I've tested only Anti-Executable and I plan to test PG and Abtrusion Protector later.


2) You block at the inner perimeter so to speak, where the "payload" caches but the exploit is prevented from doing anything. In this case: MS_update_0704_KB74073.exe is blocked.

==> aigle showed how Geswall and an AV both jumped in when that file executed.

==> SpikeyB uses Software Restriction Policies (SRP) and he says nothing gets through his gate.

==> flinchlock asks,

How does "Basic User" limit the actions permitted? You would have to test carefully.

==> ___________ others?? Test if you can.

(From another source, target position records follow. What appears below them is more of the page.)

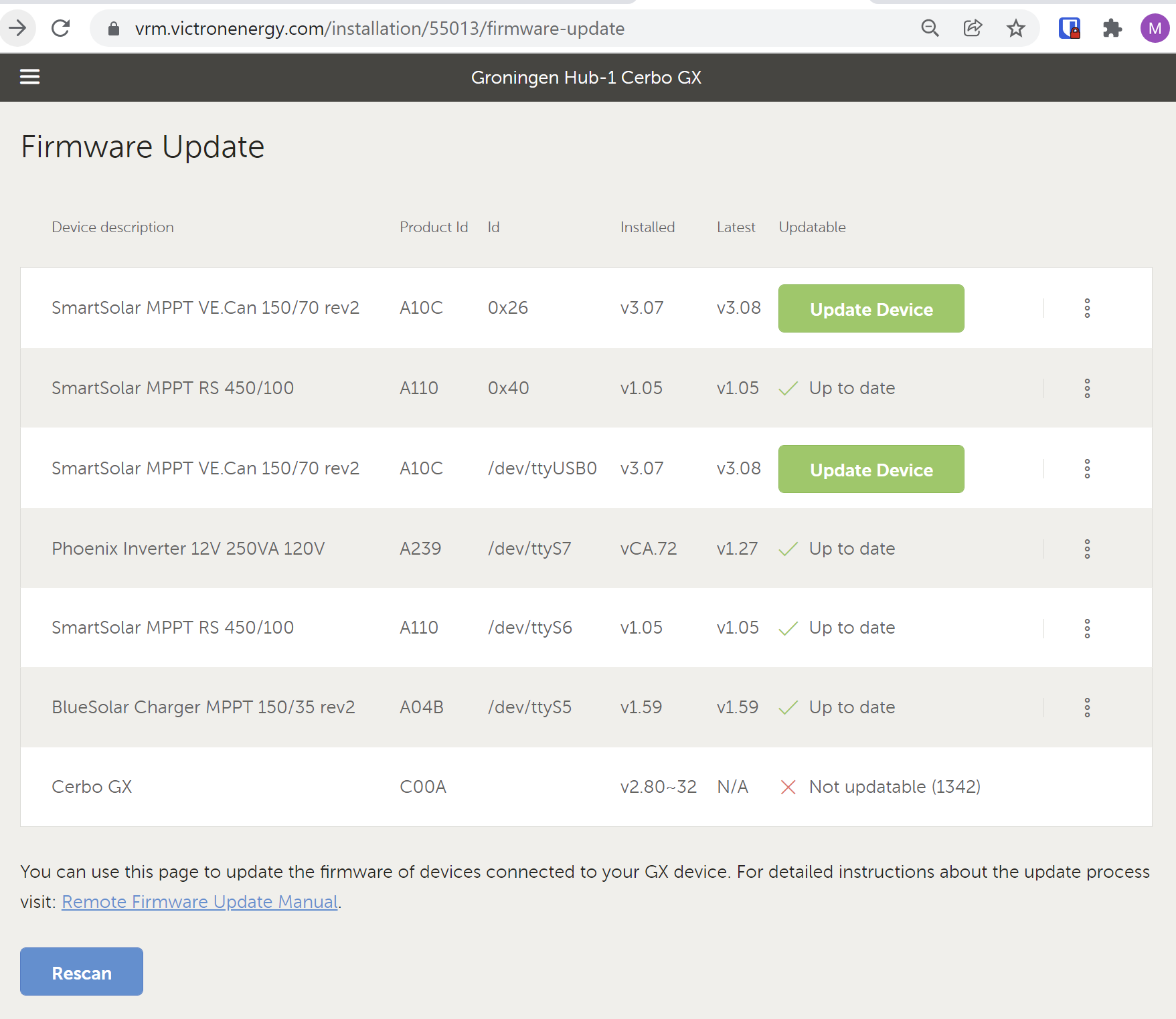This screenshot has width=1176, height=1019.
Task: Update the SmartSolar device on /dev/ttyUSB0
Action: 871,469

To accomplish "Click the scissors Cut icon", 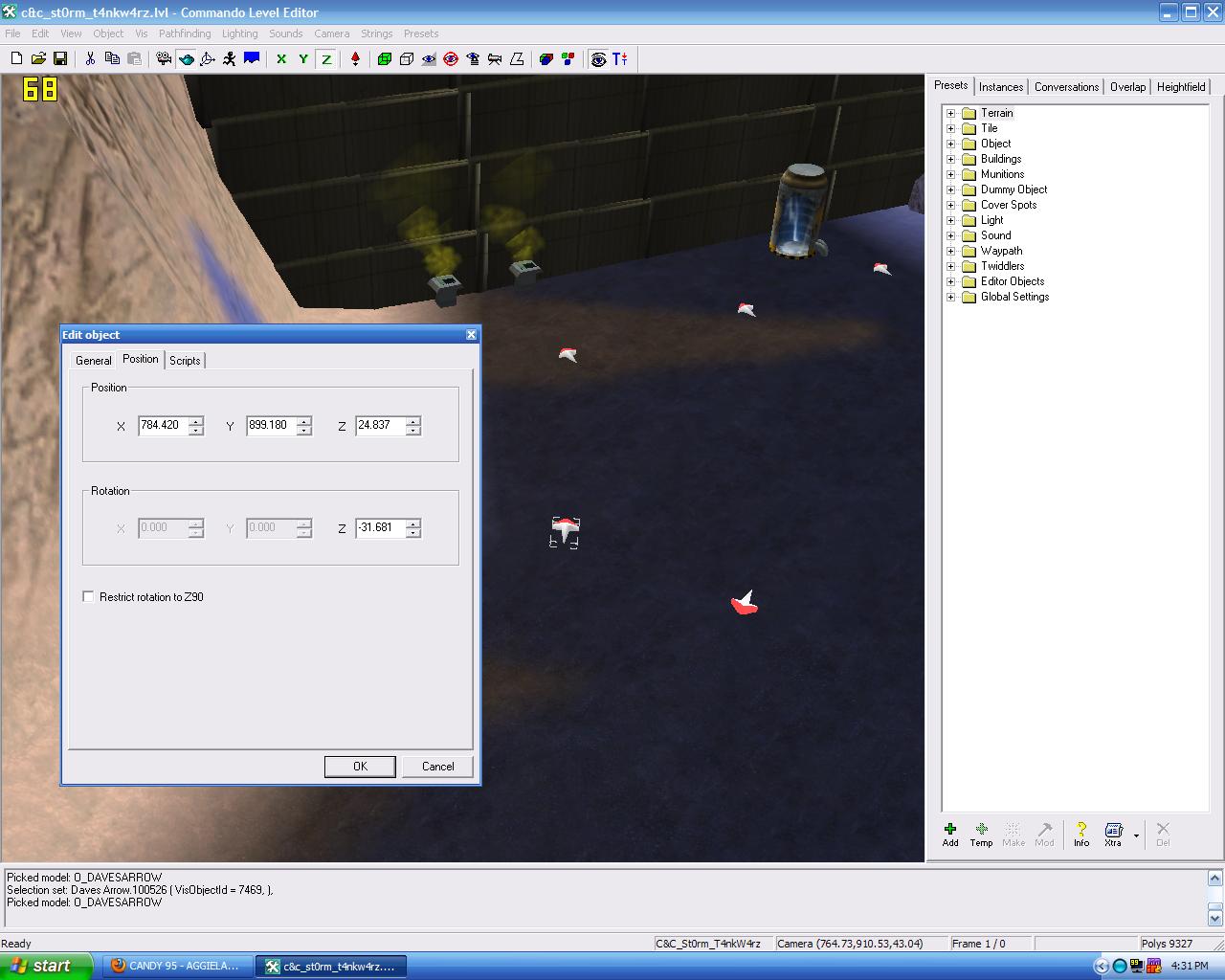I will [90, 58].
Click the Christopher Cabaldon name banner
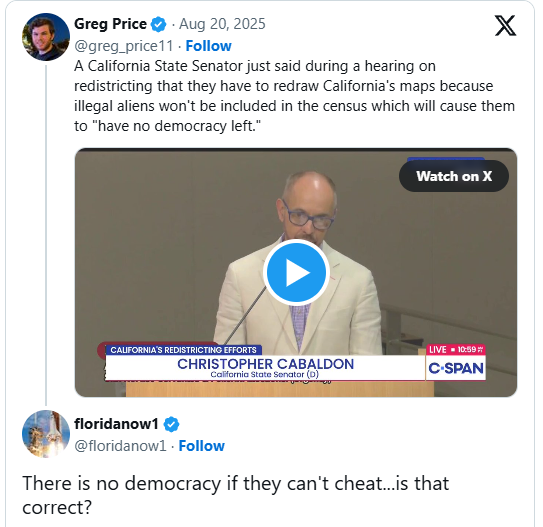Image resolution: width=543 pixels, height=527 pixels. pyautogui.click(x=266, y=368)
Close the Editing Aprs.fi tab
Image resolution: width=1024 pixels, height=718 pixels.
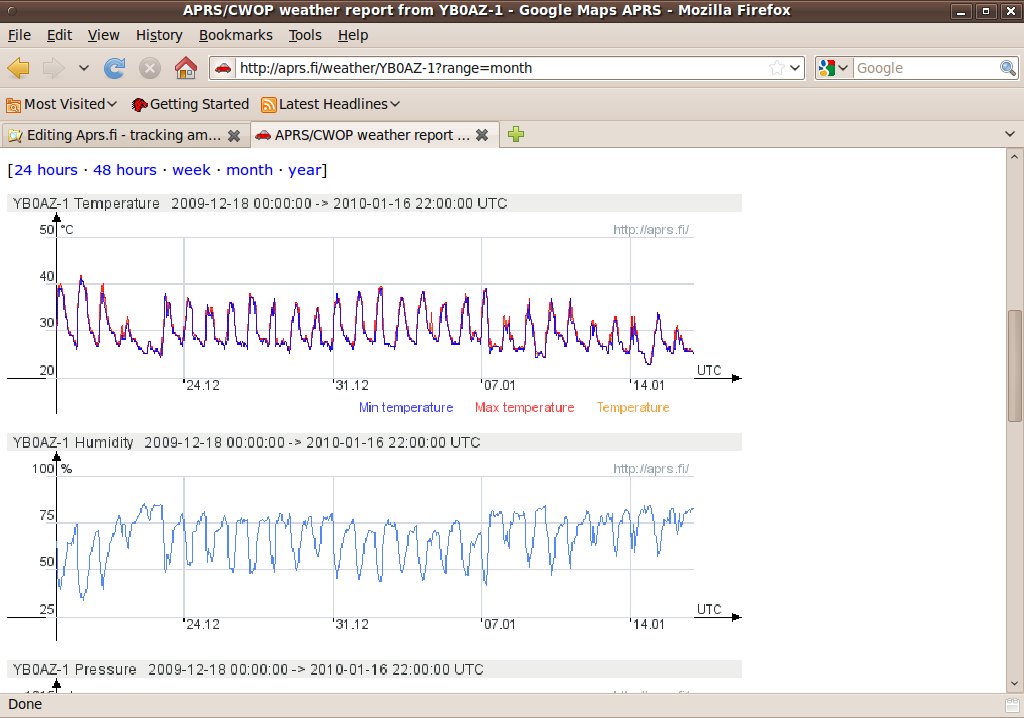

So, there are a number of solutions. Take your pick, and tell others who worry about this type of exploits that a solution is at hand!

regards,

-rich

________________________________________________________________
"Talking About Security Can Lead To Anxiety, Panic, And Dread...
Or Cool Assessments, Common Sense And Practical Planning..."

--Bruce Schneier​

 

No.


regards,

-rich

________________________________________________________________
"Talking About Security Can Lead To Anxiety, Panic, And Dread...
Or Cool Assessments, Common Sense And Practical Planning..."

--Bruce Schneier​

 

That,s not pleasant.

I wonder why they did not added more features/ configration options.
That might had lead to it,s more popularity. It seems very rigid, no so suitable for home systems.

 

I tried it with DropMyRights and the malware exes were able to download and execute.